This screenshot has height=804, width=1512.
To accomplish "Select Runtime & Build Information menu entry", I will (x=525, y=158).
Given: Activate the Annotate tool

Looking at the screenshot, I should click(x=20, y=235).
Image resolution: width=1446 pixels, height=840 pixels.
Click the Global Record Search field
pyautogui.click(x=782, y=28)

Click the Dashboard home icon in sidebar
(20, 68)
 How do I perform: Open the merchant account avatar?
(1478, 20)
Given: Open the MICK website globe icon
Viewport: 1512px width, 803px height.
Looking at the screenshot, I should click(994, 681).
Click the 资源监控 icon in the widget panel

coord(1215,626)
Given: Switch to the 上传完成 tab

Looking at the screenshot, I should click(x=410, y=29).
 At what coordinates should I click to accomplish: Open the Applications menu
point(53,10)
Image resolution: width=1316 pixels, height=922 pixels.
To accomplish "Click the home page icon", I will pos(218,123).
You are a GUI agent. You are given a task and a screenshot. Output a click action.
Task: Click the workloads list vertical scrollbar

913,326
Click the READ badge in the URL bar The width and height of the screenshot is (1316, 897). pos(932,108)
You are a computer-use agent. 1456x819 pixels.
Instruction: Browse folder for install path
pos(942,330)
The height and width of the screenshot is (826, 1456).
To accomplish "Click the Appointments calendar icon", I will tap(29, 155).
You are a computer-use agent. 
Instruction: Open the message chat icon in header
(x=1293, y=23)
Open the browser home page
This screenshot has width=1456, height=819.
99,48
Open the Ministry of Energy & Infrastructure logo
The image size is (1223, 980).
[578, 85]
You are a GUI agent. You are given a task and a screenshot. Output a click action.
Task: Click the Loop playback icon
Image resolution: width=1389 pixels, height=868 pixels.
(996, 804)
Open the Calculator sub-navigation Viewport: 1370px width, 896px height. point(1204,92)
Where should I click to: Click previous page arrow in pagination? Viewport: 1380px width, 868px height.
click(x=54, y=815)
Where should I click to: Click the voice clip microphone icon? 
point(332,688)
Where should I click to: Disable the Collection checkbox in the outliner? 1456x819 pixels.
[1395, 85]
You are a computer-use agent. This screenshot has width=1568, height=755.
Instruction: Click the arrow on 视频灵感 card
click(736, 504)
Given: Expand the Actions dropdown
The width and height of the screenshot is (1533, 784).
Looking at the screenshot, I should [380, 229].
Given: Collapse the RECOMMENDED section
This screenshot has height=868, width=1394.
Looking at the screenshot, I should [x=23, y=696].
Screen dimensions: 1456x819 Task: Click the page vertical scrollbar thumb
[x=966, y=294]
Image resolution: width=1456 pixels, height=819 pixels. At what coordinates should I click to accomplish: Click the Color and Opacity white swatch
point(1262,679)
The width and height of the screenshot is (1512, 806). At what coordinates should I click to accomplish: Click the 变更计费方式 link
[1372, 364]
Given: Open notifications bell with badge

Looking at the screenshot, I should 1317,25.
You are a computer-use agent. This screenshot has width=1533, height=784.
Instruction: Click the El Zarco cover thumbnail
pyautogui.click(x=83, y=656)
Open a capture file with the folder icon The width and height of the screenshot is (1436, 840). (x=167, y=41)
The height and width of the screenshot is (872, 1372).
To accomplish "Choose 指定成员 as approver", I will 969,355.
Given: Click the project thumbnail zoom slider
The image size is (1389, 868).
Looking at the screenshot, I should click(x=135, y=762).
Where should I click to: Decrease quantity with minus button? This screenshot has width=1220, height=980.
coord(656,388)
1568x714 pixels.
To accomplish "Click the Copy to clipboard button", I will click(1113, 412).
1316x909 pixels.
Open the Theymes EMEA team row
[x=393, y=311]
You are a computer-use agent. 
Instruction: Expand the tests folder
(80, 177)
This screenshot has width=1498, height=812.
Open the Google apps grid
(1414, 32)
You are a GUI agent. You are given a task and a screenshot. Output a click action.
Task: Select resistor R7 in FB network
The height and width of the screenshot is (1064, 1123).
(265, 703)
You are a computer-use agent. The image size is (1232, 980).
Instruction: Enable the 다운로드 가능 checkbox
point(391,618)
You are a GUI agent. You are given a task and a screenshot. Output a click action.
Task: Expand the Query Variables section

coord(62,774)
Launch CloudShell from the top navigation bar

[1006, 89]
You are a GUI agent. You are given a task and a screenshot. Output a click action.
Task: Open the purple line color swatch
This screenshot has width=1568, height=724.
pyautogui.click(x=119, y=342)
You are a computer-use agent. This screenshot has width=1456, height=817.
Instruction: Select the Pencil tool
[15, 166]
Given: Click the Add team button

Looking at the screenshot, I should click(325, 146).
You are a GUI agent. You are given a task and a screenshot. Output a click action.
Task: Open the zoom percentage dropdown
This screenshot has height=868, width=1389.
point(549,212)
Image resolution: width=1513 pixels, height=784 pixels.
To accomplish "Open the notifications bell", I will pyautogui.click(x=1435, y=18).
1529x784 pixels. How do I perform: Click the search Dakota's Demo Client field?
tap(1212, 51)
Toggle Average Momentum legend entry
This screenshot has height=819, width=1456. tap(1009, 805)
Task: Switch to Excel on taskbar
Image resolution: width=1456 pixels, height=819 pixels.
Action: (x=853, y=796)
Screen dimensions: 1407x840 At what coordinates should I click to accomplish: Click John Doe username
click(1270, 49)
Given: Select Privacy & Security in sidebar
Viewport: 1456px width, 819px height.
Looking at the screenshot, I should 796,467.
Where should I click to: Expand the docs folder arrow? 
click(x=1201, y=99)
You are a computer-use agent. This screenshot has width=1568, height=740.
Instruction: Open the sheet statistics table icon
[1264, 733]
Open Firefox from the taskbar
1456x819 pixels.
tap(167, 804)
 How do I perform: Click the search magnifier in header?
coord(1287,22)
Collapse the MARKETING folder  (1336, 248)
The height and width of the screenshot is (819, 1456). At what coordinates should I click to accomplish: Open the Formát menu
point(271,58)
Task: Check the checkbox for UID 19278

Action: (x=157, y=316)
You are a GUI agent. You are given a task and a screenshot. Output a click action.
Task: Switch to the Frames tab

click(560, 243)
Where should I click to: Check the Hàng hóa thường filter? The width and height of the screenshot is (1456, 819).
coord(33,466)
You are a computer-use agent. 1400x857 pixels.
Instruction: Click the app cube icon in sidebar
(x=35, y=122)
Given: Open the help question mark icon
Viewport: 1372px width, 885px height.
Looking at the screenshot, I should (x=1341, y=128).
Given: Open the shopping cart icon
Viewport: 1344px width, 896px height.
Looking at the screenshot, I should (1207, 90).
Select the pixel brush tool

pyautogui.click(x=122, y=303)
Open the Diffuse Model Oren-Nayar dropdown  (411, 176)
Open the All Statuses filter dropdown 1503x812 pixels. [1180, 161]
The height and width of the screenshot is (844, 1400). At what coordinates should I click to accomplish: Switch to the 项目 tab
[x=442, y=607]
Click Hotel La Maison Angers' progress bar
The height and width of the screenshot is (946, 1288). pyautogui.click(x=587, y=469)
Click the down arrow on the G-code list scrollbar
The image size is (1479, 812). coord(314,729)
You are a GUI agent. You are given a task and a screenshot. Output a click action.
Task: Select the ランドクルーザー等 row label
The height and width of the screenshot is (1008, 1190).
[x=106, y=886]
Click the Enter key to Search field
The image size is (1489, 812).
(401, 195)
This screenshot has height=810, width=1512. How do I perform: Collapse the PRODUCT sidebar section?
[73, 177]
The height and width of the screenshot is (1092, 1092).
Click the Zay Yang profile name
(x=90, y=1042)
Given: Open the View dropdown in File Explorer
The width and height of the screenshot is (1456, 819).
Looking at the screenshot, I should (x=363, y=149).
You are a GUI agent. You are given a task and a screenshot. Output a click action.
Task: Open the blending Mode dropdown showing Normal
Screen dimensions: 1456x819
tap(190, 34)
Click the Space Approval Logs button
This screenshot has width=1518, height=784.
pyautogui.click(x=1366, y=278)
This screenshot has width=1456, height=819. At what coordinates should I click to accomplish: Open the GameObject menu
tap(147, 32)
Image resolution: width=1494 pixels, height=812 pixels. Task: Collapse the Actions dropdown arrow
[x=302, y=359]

###

Exercise details - Only the number is wanted: how many lines in the listing hold "taskbar"?

Task output - 2